The Dirichlet series for squarefree numbers that are divisible by a fixed prime $q$ is \begin{equation}\label{eq:euler} \frac{1}{q^s} \prod_{\substack{p \\ p \neq q}} \Big( 1 + \frac{1}{p^s} \Big) = \frac{1}{q^s} \frac{(1 - 1/q^s)}{(1 - 1/q^{2s})} \frac{\zeta(s)}{\zeta(2s)}, \end{equation} and the series for squarefree numbers that aren't divisible by a fixed prime $q$ is the same, but without $q^{-s}$. Thus the percentage of integers that are squarefree and divisible by $q$ or not divisible by $q$ are, respectively, \begin{equation}\label{eq:local_densities} \frac{1}{q+1} \frac{6}{\pi^2} \quad \text{and} \quad \frac{q}{q+1} \frac{6}{\pi^2}. \end{equation} A simple application of conditional probability shows that \begin{align*} P(\text{sqfree} | \text{q-even}) &= \frac{P(\text{sqfree and q-even})}{P(\text{q-even})} = \frac{q}{q+1} \frac{6}{\pi^2} \\ P(\text{sqfree} | \text{q-odd}) &= \frac{P(\text{sqfree and q-odd})}{P(\text{q-odd})} = \frac{q^2}{q^2 - 1} \frac{6}{\pi^2}. \end{align*} I use the adhoc shorthand $q$-even to mean divisible by $q$, and $q$-odd to mean not divisible by $q$.

Let's quickly experimentally verify this. We make squarefree numbers with yet another Eratosthenes-type sieve.

def squarefree_up_to(X):
    """
    Eratosthenes-like.
    """
    arr = [True] * (X + 1)
    arr[0] = False
    ps = primes_up_to(int(X**.5) + 1)
    for p in ps:
        for j in range(p*p, X + 1, p*p):
            arr[j] = False
    ret = []
    for i in range(X + 1):
        if arr[i]:
            ret.append(i)
    return ret


sfree = squarefree_up_to(10_000_000)
print(len(sfree)/10_000_000)
# 0.6079291

import math
print(6./math.pi**2)
# 0.6079271018540267

As an aside, I note that this converges very quickly.

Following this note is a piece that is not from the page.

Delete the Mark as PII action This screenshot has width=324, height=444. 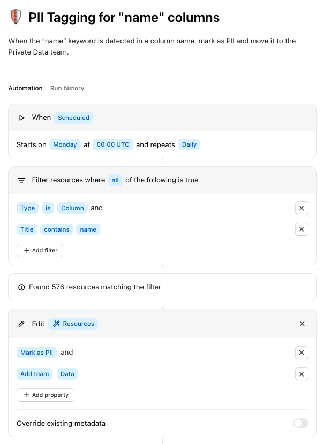pyautogui.click(x=302, y=353)
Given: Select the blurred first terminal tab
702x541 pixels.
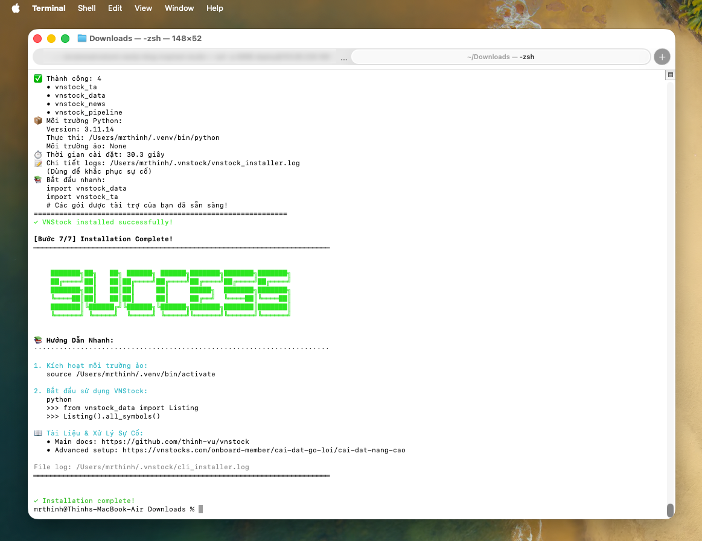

Look at how close that is! One useless application of the Riemann Hypothesis is that is would guarantee how quickly the density of the number of squarefree numbers up to $X$ would converge to $6/\pi^2$.

def ratio_sqfree_with(filterfunc):
    return sum(1 for n in sfree if filterfunc(n))/len(sfree)

def is_even(x):
    return 1 if x % 2 == 0 else 0
def is_odd(x):
    return 1 if x % 2 == 1 else 0

# even and sqfree
ratio_sqfree_with(is_even)
# 0.3333309756022536

# odd and sqfree
ratio_sqfree_with(is_odd)
# 0.6666690243977463

def is_3even(x):
    return 1 if x % 3 == 0 else 0
def is_3odd(x):
    return not is_3even(x)

ratio_sqfree_with(is_3even)
# 0.24999839619455624

ratio_sqfree_with(is_3odd)
# 0.7500016038054438

This agrees with the claim above that $1/(q+1)$ of squarefree numbers are divisible by the prime $q$, and $q/(q+1)$ are not. The converse probabilities follow from basic probability, but to make sure:

sqfree_set = set(sfree)  # for quick inclusion checking

def prob_sqfree_given(filterfunc):
    sqfree_count = 0
    total_count = 0
    for n in (x for x in range(10_000_000) if filterfunc(x)):
        total_count += 1
        if n in sqfree_set:
            sqfree_count += 1
    if total_count == 0:
        return 0.0
    return sqfree_count / total_count

# P(sqfree | divis by 2)
prob_sqfree_given(is_even)
# 0.4052832

# P(sqfree | not divis by 2)
prob_sqfree_given(is_odd)
# 0.810575

# P(sqfree | divis by 3)
prob_sqfree_given(is_3even)
# 0.45594380881123825
3/4 * 6/math.pi**2
# 0.45594532639052

# P(sqfree | not divis by 3)
prob_sqfree_given(is_3odd)
# 0.6839217683921769
9/8 * 6/math.pi**2
# 0.68391798958578

These are very close to the theoretical computations above — again, it turns out that convergence is very quick.

Compound Probabilities

We'll compute joint probabilities theoretically in a moment. But we'll also experimentally find them.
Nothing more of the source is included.